U.S. Moves to Block Merger Between AT&T and T-Mobile
By EDWARD WYATT
WASHINGTON — The Justice Department on Wednesday sued to block the proposed $39 billion merger between the cellphone giants AT&T and T-Mobile USA, arguing that keeping them separate would preserve competition in the wireless industry and even help save jobs of American workers.
In a lawsuit filed in Federal District Court here, the Justice Department argued that the proposed deal, which would join the nation’s second- and fourth-largest wireless phone carriers, would result in higher prices and give consumers fewer innovative products. The companies disputed those assertions, and labor unions that support the deal said that the merger would add jobs, not cost them.
“The view that this administration has is that through innovation and through competition, we create jobs,” said James M. Cole, the deputy attorney general, at a news conference announcing the lawsuit. Mergers usually reduce jobs through the elimination of redundancies, he said, “so we see this as a move that will help protect jobs in the economy, not a move that is going in any way to reduce them.”
The lawsuit, which could take years to wind its way through the courts, sets up a prominent antitrust battle — a rarity since the election of President Obama, who campaigned with promises to revitalize the Justice Department’s policing of mergers and their effects on competition, which he said had declined significantly under the Bush administration.
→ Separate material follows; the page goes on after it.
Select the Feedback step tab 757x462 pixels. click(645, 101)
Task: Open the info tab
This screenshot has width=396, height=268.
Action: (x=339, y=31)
AT&T said it would fight the lawsuit. “We plan to ask for an expedited hearing so the enormous benefits of this merger can be fully reviewed,” Wayne Watts, an executive vice president and general counsel at AT&T, said in a statement. “The D.O.J. has the burden of proving alleged anticompetitive effects, and we intend to vigorously contest this matter in court.”
Deutsche Telekom, the German parent of T-Mobile USA, said that the Justice Department “failed to acknowledge the robust competition in the U.S. wireless telecommunications industry and the tremendous efficiencies associated with the proposed transaction, which would lead to significant customer, shareholder and public benefits.”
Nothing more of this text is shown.